• Problem to solve
Lay out the data from the start down to the line containing "tap(836, 39)" as a two-column CSV with the columns instruction and answer. Give one row for each instruction and its answer, put each value in double quotes, and turn any line breaks into spaces.

• Material for this exercise
-- Begin --

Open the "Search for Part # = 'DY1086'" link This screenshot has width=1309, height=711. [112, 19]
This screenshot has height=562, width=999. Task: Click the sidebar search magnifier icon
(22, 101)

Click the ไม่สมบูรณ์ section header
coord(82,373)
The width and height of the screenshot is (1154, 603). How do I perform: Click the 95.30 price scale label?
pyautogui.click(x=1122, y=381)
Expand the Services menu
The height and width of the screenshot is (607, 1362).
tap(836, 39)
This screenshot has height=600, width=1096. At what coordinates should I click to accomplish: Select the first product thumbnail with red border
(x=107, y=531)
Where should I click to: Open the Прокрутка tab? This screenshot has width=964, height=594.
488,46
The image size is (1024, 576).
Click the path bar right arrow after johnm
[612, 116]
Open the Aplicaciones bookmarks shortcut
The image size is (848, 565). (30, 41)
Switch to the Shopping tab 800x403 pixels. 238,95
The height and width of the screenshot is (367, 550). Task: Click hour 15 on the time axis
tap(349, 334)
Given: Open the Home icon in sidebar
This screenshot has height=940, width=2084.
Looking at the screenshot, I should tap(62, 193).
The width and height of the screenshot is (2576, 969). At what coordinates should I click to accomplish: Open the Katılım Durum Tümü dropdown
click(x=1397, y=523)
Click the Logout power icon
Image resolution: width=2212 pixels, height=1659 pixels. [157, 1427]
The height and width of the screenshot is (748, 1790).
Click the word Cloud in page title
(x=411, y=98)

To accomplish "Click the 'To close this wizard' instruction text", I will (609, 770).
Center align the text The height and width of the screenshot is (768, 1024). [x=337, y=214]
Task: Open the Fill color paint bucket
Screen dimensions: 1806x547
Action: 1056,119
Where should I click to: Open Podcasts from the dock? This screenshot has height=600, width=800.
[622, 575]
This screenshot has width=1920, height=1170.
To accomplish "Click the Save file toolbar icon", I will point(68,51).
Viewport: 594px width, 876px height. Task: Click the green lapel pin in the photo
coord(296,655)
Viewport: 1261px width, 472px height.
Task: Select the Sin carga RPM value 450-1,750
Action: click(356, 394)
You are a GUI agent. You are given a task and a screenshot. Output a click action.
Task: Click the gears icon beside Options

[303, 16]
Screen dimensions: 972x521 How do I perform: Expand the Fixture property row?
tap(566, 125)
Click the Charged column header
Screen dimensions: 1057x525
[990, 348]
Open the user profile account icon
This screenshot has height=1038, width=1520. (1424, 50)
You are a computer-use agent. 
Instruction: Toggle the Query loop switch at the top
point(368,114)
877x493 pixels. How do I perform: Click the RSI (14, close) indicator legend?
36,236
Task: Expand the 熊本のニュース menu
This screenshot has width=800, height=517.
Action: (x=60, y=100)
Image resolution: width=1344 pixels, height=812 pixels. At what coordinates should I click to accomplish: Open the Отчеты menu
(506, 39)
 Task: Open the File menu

-- End --

• Output for this exercise
instruction,answer
"Open the ""Search for Part # = 'DY1086'"" link This screenshot has width=1309, height=711.","[112, 19]"
"This screenshot has height=562, width=999. Task: Click the sidebar search magnifier icon","(22, 101)"
"Click the ไม่สมบูรณ์ section header","coord(82,373)"
"The width and height of the screenshot is (1154, 603). How do I perform: Click the 95.30 price scale label?","pyautogui.click(x=1122, y=381)"
"Expand the Services menu The height and width of the screenshot is (607, 1362).","tap(836, 39)"